MB : Tu oublies le cours de master sur la sexualité à l’IDUP à l’automne dernier avec cet étudiant qui manifestait ostensiblement son désintéressement et qui a fini par dire qu’il désapprouvait ce type d’explicitation des rapports de pouvoir articulant genre et sexualité que cela devait « rester de l’ordre de l’intime », « ne pas se dire » et qu’« il ne voulait pas savoir ». Tu as réussi à lui prouver que cela dépasser très largement le cadre des pratiques sexuelles. Cette anecdote est assez révélatrice des résistances que l’on rencontre. Elles sont d’autant plus difficiles à désamorcer que d’une part elles ne s’expriment pas toujours et que d’autre part le volume global consacré à ce type d’enseignement est très insuffisant pour mettre en place un discours critique. Parmi les rapports de domination, les rapports sociaux de sexe sont parmi les plus difficiles à déconstruire tant ils sont intériorisés et naturalisés. Je suis toujours surprise d’être interpellée par des étudiantes qui prennent la défense de leurs camarades, se sentent « agressées » par un discours qu’elles refusent au motif qu’elles ne sont pas « victimes ».

NC : Oui, tu as raison.

Quelles sont les principales difficultés liées au choix d’objets tels que l’homosexualité ou le lesbianisme ?

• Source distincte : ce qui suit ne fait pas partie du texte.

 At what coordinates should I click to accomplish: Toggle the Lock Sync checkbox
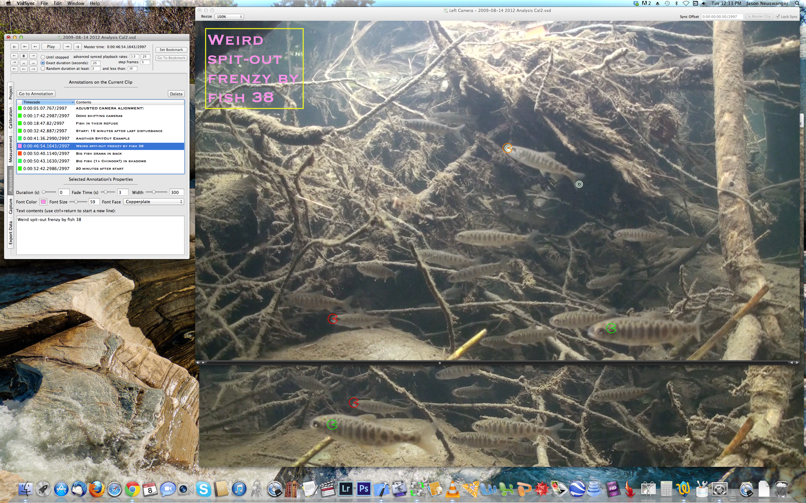point(778,16)
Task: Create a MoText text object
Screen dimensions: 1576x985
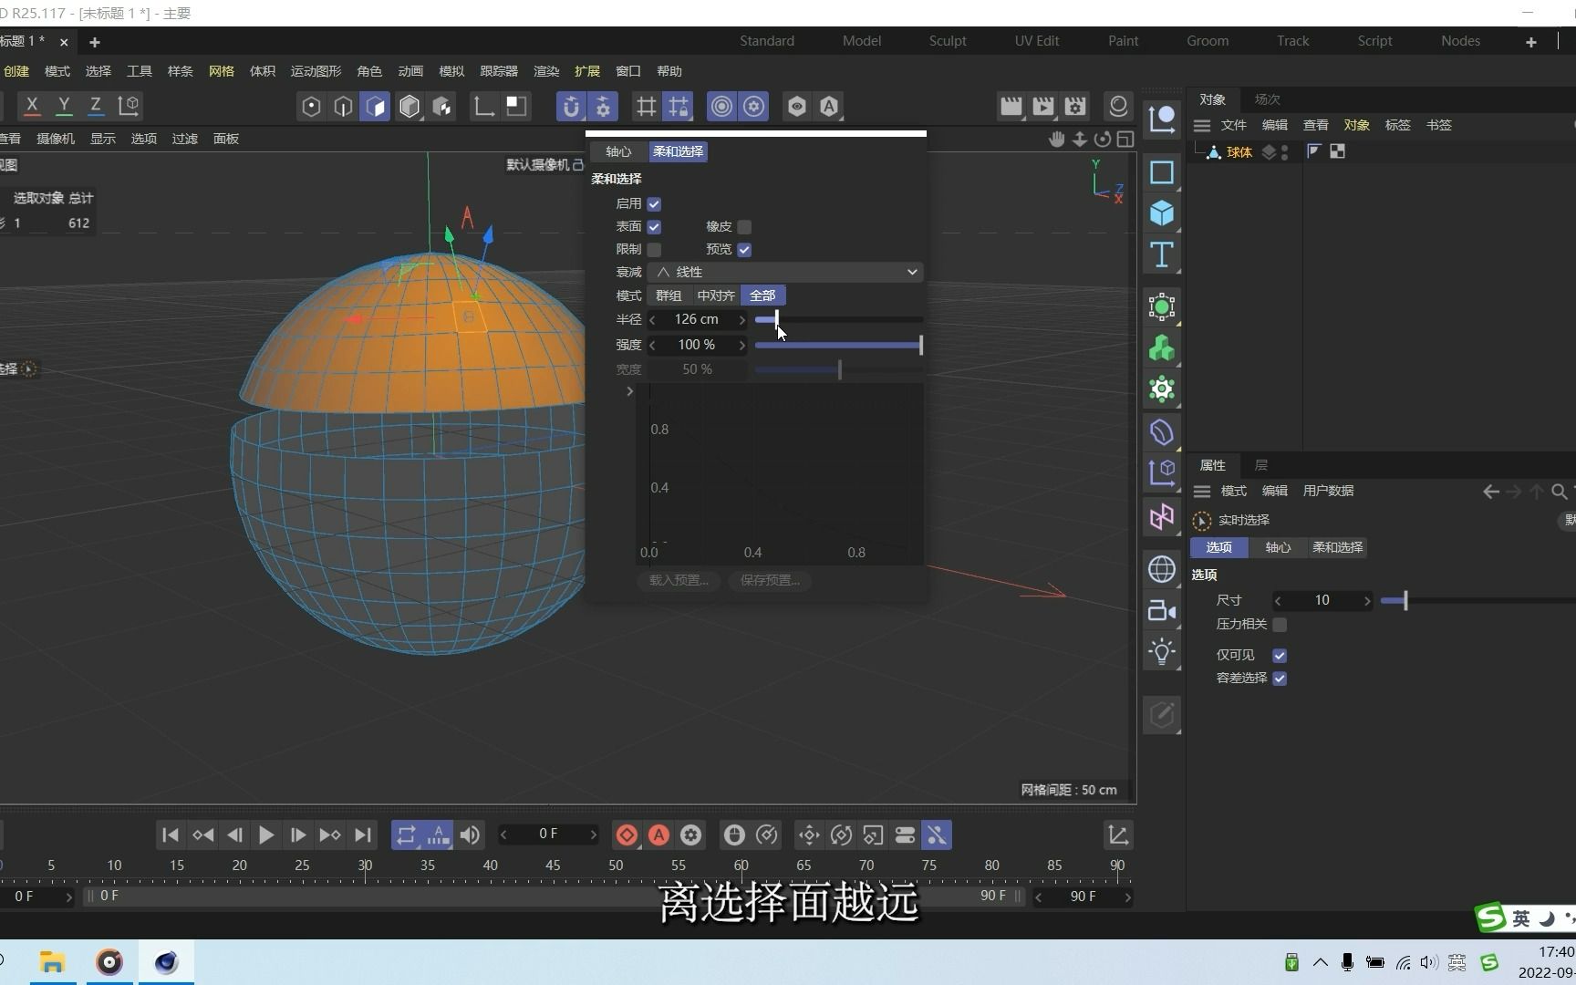Action: pos(1161,255)
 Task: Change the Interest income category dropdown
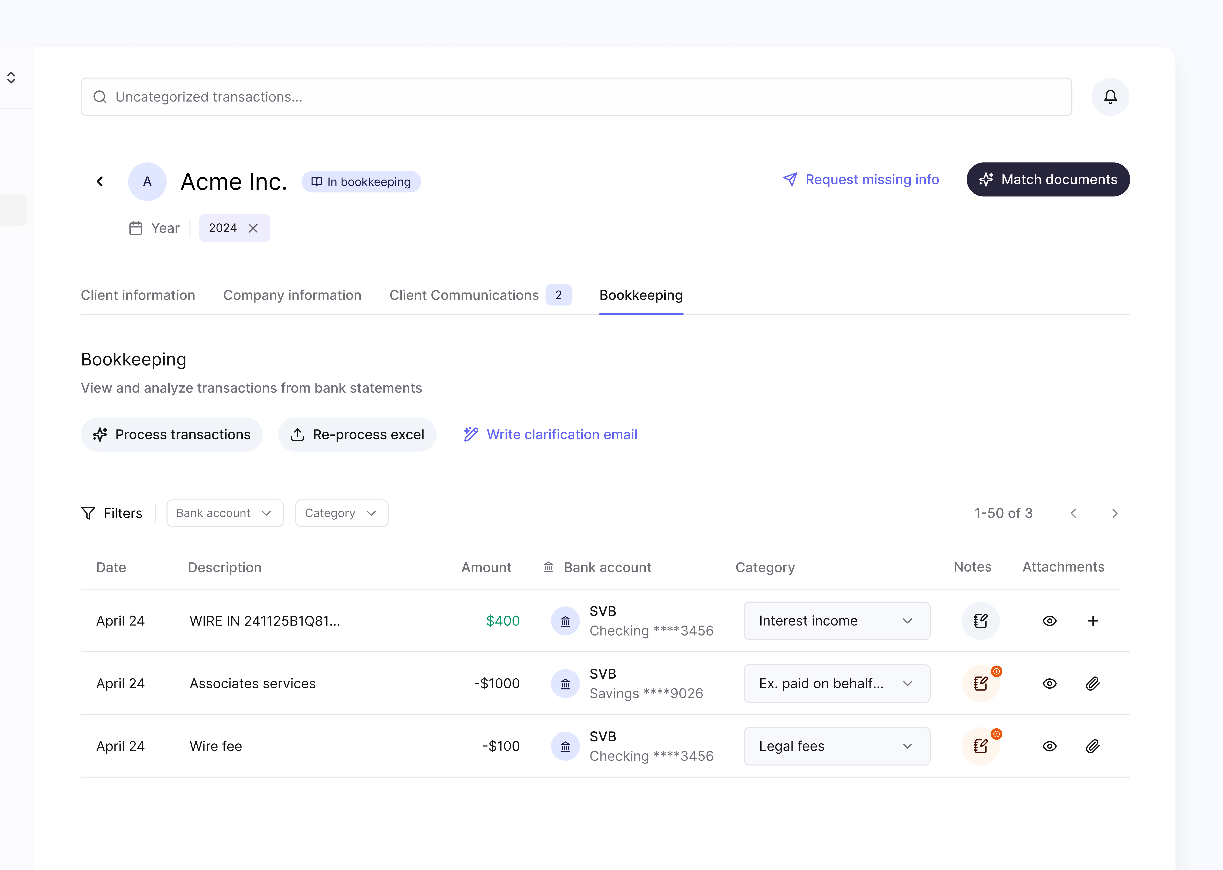pos(836,621)
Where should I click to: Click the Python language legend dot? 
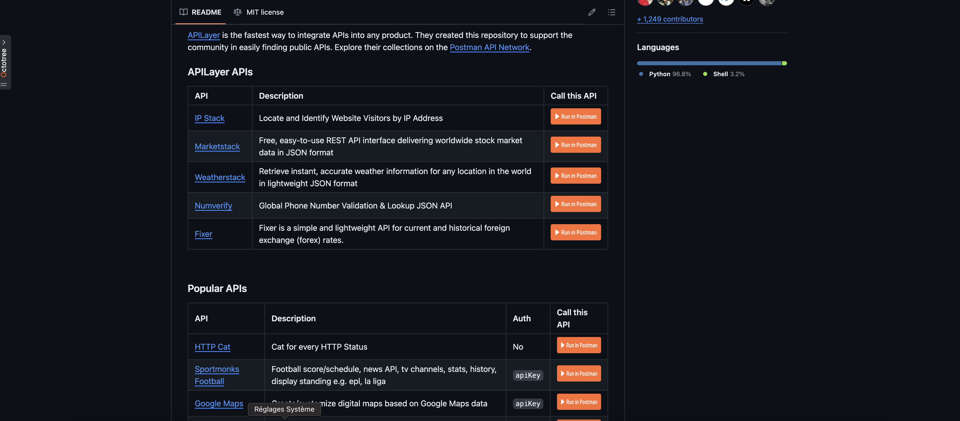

NC : La construction de la carrière professionnelle titularisable.

MB : J’aurais dû mal à faire la même réponse, ayant eu la chance de trouver un poste à l’issue de ma thèse. Je dirais « la gestion du soupçon », qui fait que n’étant pas insider [en tant que femme hétérosexuelle], il demeure un soupçon de la part de certains membres du groupe dans le champ académique [cette situation ne s’est jamais produite sur le terrain]. C’est assez instructif en matière de rapports sociaux de sexe, d’être systématiquement renvoyée par quelques chercheurs gays à ma condition de dominante, parce qu’hétérosexuelle, selon un registre et des modalités de disqualification qui relève d’un rapport de pouvoir qu’ils n’emploieraient jamais avec un chercheur homme. Cela crée une situation inconfortable dans laquelle, à la fois, vous endossez une partie du stigmate en portant l’objet dans le champ académique, néanmoins vous ne pouvez pas revendiquer légitimement la reconnaissance et les formes de solidarité que cela implique parmi les membres du groupe stigmatisé. Ajoutez à cela le fait que de nombreux chercheurs travaillant sur ce sujet depuis de nombreuses années n’ont pas eu de postes, cela crée un fort ressentiment. Être l’outsider qui engrange les bénéfices d’un travail sur le groupe, c’est la position idéale pour cristalliser les frustrations. C’est d’autant plus dommageable que c’est une façon de se tromper d’ennemi ; c’est jouer le jeu de la division et ne pas s’en prendre aux sources du problème à savoir la reconnaissance des études sur le genre et la sexualité en France et la politique libérale de la recherche menée par le gouvernement.